» Goal:
Edit the records below by changing every "Learn more" to "Read more", leaving everything else as it stands.

··········

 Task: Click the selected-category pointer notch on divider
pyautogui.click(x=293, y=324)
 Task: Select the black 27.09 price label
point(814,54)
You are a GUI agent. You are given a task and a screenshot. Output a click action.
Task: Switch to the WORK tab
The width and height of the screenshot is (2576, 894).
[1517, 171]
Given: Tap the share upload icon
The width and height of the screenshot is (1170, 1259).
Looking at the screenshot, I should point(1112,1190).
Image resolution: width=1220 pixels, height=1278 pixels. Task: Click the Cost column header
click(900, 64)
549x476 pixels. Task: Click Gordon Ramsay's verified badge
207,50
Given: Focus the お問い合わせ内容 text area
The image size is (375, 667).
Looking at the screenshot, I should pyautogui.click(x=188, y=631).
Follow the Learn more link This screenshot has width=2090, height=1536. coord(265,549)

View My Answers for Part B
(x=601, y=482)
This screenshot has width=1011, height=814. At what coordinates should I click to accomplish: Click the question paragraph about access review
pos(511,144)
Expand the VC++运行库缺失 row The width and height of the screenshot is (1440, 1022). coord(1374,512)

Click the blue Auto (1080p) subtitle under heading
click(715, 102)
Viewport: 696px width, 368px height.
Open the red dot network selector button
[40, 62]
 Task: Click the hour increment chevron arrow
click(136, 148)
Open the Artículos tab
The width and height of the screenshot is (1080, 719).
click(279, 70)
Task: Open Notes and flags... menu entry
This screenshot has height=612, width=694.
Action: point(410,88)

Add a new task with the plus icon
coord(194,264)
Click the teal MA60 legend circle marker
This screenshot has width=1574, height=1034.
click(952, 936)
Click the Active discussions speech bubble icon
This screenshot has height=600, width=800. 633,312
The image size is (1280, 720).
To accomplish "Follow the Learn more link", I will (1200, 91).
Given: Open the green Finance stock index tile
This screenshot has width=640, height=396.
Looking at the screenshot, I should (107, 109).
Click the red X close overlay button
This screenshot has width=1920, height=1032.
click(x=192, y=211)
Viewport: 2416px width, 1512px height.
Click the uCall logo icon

··········

» Written solution:
 Task: Click the selected-category pointer notch on divider
pyautogui.click(x=293, y=324)
 Task: Select the black 27.09 price label
point(814,54)
You are a GUI agent. You are given a task and a screenshot. Output a click action.
Task: Switch to the WORK tab
The width and height of the screenshot is (2576, 894).
[1517, 171]
Given: Tap the share upload icon
The width and height of the screenshot is (1170, 1259).
Looking at the screenshot, I should point(1112,1190).
Image resolution: width=1220 pixels, height=1278 pixels. Task: Click the Cost column header
click(900, 64)
549x476 pixels. Task: Click Gordon Ramsay's verified badge
207,50
Given: Focus the お問い合わせ内容 text area
The image size is (375, 667).
Looking at the screenshot, I should pyautogui.click(x=188, y=631).
Follow the Read more link This screenshot has width=2090, height=1536. coord(265,549)

View My Answers for Part B
(x=601, y=482)
This screenshot has width=1011, height=814. At what coordinates should I click to accomplish: Click the question paragraph about access review
pos(511,144)
Expand the VC++运行库缺失 row The width and height of the screenshot is (1440, 1022). coord(1374,512)

Click the blue Auto (1080p) subtitle under heading
click(715, 102)
Viewport: 696px width, 368px height.
Open the red dot network selector button
[40, 62]
 Task: Click the hour increment chevron arrow
click(136, 148)
Open the Artículos tab
The width and height of the screenshot is (1080, 719).
click(279, 70)
Task: Open Notes and flags... menu entry
This screenshot has height=612, width=694.
Action: point(410,88)

Add a new task with the plus icon
coord(194,264)
Click the teal MA60 legend circle marker
This screenshot has width=1574, height=1034.
click(952, 936)
Click the Active discussions speech bubble icon
This screenshot has height=600, width=800. 633,312
The image size is (1280, 720).
To accomplish "Follow the Read more link", I will (1200, 91).
Given: Open the green Finance stock index tile
This screenshot has width=640, height=396.
Looking at the screenshot, I should (107, 109).
Click the red X close overlay button
This screenshot has width=1920, height=1032.
click(x=192, y=211)
Viewport: 2416px width, 1512px height.
Click the uCall logo icon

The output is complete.